Fantuz’s salary will not count against the salary cap while a member of the front office but the Ticats could have put Fantuz on the veterans’ injured exempt list in training camp, meaning he wouldn’t have taken one of the valuable spots on the 75-man roster (the team did the same thing with quarterback Zach Collaros and safety Craig Butler last year.) He would have then moved to the six-game injured list, where his salary would not count against the cap.
But players on the six game injured list need to miss the full six games in order for their salary to remain exempt from cap: if they come back early, then the entire amount from the full six games counts against the cap. But because Fantuz isn’t on the six-game, the Ticats will have more flexibility on when he returns: they’ll have to sign him to a player contract before he can practice with the team but they’ll likely do that a couple of weeks before they think he’s ready to play.
The Ticats could also, in theory, save some cap money by paying Fantuz a sizeable salary as a member of the front office, then sign him to minimum contract if and when he’s ready to play. Fantuz’s total compensation could be roughly the same but depending on how many games he suits up for, the difference in the pro-rated salaries – and therefore the cap charge – could be significant. Front office salaries and player contracts aren’t made public so we may never know the structure of the deal, though the CFL would have access to all the details.
There are other advantages.
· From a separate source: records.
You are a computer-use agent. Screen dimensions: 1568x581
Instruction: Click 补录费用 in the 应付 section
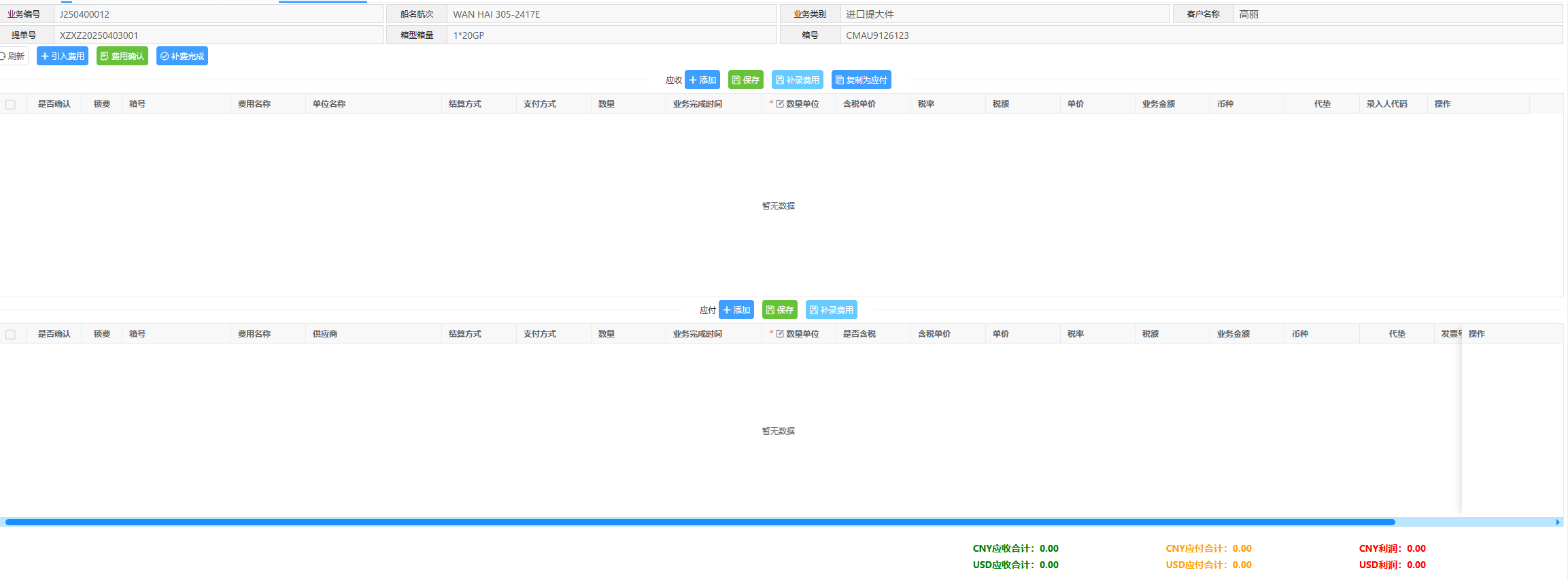832,310
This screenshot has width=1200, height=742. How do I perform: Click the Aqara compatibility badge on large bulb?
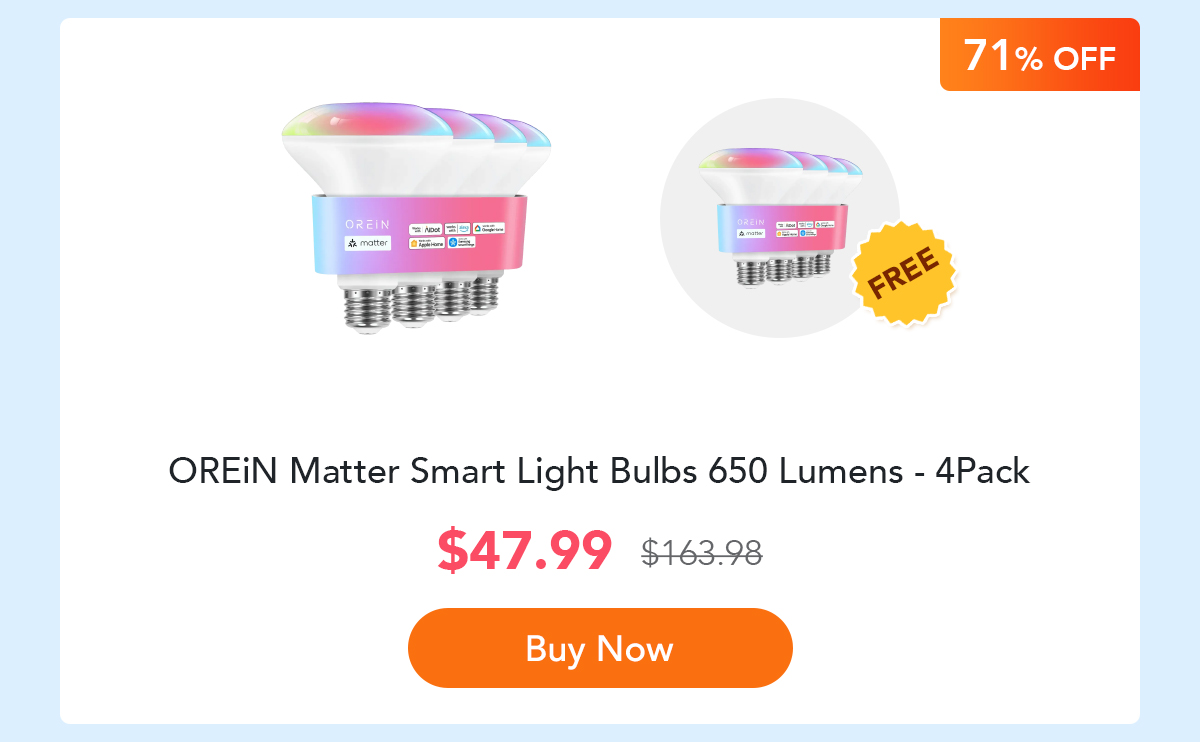(425, 229)
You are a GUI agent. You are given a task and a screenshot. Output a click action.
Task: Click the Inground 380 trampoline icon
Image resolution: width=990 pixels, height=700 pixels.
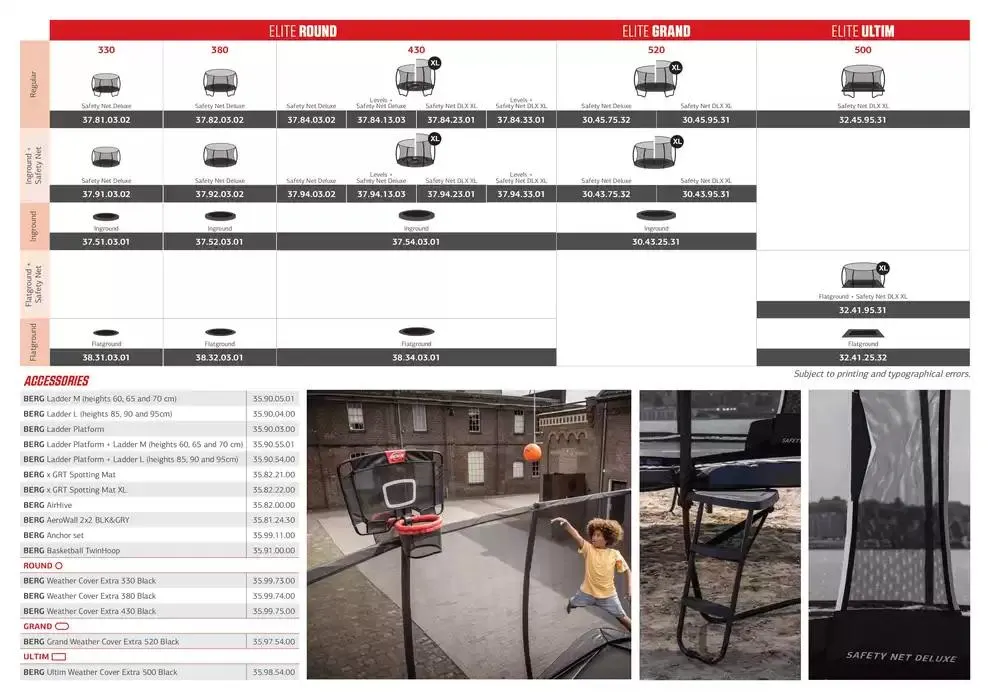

By giving Fantuz a defined front office role, they make him more than just an injured player helping out – it’s recognition his contribution goes further than that. He has a long-standing relationship with head coach Kent Austin – they won a Grey Cup together in Saskatchewan in 2007 – and he’s a favourite of quarterback Zach Collaros. He knows this offence very well. When I spoke to offensive coordinator Stefan Ptaszek at mini-camp about his steep learning curve last season, Fantuz was one of two players he mentioned as being particularly helpful (Luke Tasker was the other.) Ptaszek is in just his second year on the job and support from Fantuz could certainly be an asset.
What’s in it for Fantuz? Well, he gets a paycheque while he rehabs his knee, so that’s nice. He gets some valuable experience as precursor to his post-football life and he gets to not just be around the football team but to have a defined role in helping that football team – and that could make a psychological difference in his rehab. The biggest concern for a player like Fantuz is that he’ll push himself too hard, too fast – Collaros was wired like that, too – and by giving him another way to contribute could help things go smoothly.
The CFL signed off on the deal so that should settle any lingering questions about the legality of the situation.
I’m told the CFL approved the hiring, the salary and is fully aware.
— Derek Taylor 🇨🇦🏈 (@DTonSC) May 18, 2017
Austin and Fantuz are meeting with the media tomorrow so we’ll get the official explanation on Friday.